FALSE. In the recent decision of Gulick v. Ottawa Police Services, the Ontario Divisional Court rejected the proposition that a police officer with “anger management issues” was disabled for the purposes of the Ontario Human Rights Code.

That said, where anger management problems are symptomatic of alcoholism, drug abuse, post traumatic stress disorder, or any other recognized mental illness, a duty to accommodate may very well exist. Accordingly, it is very important that an employer faced with an employee exhibiting such behaviour consider the full context, and seek further information and advice as appropriate.

  1. True or False: There is legislation that stipulates exactly what first aid supplies an employer must keep at the workplace—right down to the number of safety pins.

TRUE. Regulation 1101 to the Workplace Safety and Insurance Act, 1997 sets out minimum first aid requirements for all employers, with those obligations escalating based on the number of employees working on any one shift at the workplace.
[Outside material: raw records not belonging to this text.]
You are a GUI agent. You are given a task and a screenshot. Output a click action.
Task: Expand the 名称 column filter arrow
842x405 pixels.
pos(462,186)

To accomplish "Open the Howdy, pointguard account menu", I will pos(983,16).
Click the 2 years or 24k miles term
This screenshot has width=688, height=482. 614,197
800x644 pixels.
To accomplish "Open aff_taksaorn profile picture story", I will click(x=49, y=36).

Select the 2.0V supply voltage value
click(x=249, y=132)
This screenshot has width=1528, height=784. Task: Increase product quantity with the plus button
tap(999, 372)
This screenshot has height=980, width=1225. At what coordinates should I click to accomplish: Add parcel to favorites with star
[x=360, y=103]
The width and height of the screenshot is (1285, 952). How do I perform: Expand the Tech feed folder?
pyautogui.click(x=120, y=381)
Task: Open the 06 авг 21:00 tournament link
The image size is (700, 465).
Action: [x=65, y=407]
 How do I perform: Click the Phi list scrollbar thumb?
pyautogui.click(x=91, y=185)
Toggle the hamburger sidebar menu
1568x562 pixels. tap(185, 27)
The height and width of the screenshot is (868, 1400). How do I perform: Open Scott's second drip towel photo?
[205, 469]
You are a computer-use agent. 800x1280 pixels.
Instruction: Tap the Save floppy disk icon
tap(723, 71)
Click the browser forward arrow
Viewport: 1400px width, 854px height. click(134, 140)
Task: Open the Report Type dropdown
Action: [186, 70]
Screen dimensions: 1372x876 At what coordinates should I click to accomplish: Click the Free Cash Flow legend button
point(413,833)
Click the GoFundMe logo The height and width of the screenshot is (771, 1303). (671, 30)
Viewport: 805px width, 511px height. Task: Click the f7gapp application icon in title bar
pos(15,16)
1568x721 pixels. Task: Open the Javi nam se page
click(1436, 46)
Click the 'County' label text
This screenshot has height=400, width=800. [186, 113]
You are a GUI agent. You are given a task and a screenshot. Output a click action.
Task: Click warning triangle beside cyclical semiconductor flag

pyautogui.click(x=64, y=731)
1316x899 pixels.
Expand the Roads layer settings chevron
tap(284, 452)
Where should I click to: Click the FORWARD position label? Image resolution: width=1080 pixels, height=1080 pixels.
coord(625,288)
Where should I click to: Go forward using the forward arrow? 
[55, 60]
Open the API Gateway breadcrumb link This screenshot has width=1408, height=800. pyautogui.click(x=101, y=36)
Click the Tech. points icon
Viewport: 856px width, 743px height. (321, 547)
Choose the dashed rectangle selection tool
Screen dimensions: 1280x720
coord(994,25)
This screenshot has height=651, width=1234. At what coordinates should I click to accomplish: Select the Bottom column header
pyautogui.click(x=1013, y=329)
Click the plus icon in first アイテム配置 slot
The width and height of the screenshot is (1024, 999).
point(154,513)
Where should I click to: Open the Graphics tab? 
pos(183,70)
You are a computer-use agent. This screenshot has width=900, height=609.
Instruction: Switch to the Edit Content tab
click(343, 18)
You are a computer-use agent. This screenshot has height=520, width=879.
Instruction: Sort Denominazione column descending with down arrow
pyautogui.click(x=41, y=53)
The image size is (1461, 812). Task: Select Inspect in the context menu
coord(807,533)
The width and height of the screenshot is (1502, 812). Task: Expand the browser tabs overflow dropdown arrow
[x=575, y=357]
In that regard, the Regulation lists precise inventories to be maintained of various supplies, including safety pins.

  1. And finally (with inspiration from the classic “War of the Worlds” hoax), True or False: Workers who become unemployed due to their workplace being vapourized by an alien spacecraft are entitled to termination pay and severance pay under the Employment Standards Act, 2000.

TRUE and FALSE. Under the Employment Standards Act, 2000, alien attack would result in the workers’ contracts of employment becoming “impossible to perform” or “frustrated by a fortuitous or unforeseeable event or circumstance”; and in such circumstances an employer is not required to provide notice of termination (or termination pay in lieu of notice).

On the other hand, statutory severance pay must be provided despite impossibility or frustration if the “fortuitous or unforeseen event” causes “a permanent discontinuance of all or part of the employer’s business”—as would almost certainly be the case pursuant to the vapourization of the workplace by alien invaders.